Regional Approach: I am glad to see that this will take place. It will help adaptive management as that is a process that demands large scale experiments in time and space and big, bold measures. A regional approach makes sense because landscapes will reflect similar environmental and landuse constraints on the ecological functioning of watersheds. All other things being equal, similar types of limiting factors may be operating and a concentrated effort over landscape scales to reduce that influence becomes possible. The second factor is that landscape should be populated by genetically similar stocks, thereby favoring large, coordinated management experiments. Alternatively, regions could be defined by the criteria of genetic stock structure or by phenotypic diversity. Management will then be driven directly by concerns for the persistence of genetic groups using the appropriate metapopulation models (Levins’ model, source-sink model, core-satellite model).
Regardless, the important point of the regional approach is that real adaptive management, not creeping incrementalism, becomes a possibility. To repeat myself, adaptive management will require bold management policies across large spatial scales or the signal will be too weak and recovery efforts will appear to be equivocal as recent work by L.J. Bledsoe and T.N. Pearsons and there colleagues show.
Rolling Three Year Review Cycle:This is really important. The fundamental issue is that there are considerable gaps in our understanding in how to recover salmon. That is obvious. Therefore any information concerning lessons of scientific management should be communicated to the scientific community. The public is concerned about best available science and they should be. Best available science is peer reviewed publication in a journal. We have journals, several of them, specifically addressing management issues, e.g., The North American Journal of Fisheries Management, Ecological Applications, Journal of Applied Ecology, Conservation Biology, Conservation Ecology, etc. There is no excuse for a management/research group not publishing the results of their management activities. Did it succeed? Did it fail? Was the signal too weak? Was success or failure predicated by a particular circumstance? There are groups in the Columbia Basin that publish their work. Others have spent tens of millions and have not. We have to ask why? If a group is not getting the job done or have had no time for analysis, that speaks of failure and that program should be phased out. Resources are short.

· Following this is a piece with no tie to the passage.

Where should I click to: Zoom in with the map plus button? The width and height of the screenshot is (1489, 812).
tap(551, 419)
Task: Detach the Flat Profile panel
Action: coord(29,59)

Goals: Goals are important and I am pleased that goals have been established with definite time lines. On the other hand, this is insufficient in and of itself. If the goal is missed, effort should be redoubled to make up for lost time. This will mean a re-evaluation of the program. Are sacred cows being protected? Are small, politically safe steps being taken rather than bold moves that pose social, economic and political risk? At some point, if failure continues, nothing is sacrosanct. Either that or admit to the public that the will is not there to save salmon.
Multispecies Management Framework: At last! Many of the problems concerning salmon result from the distortion of community structure and interactions as food and species- interaction webs are warped from former "normal" states. For example, the coastwide decline of Pacific lamprey, the intensive harvest of walleye pollack, and whiting, a depleted ground fisheries have depleted alternative prey for sea birds and marine mammals. Now, where previous studies indicated that salmon predation was minimal, predation can be a serious threat. Of course, most hatchery fishes act differently than wild fishes and die as a consequent at higher rates (see Caspian tern data). The multispecies approach recognizes that a broader ecological context is more important than narrowly focussed technological "fixes".
Request for Proposals: The value of ISAB to speed-up recovery efforts will be increased as they are given responsibility to re-evaluate the state of knowledge and edit the framework as time passes. By doing so, they can help NWPPC identify critical areas of research and help shape requests for proposals. This will lead to a free market competition of ideas rather than the limited distribution of centrally planned efforts by a limited group of insiders as presently conducted.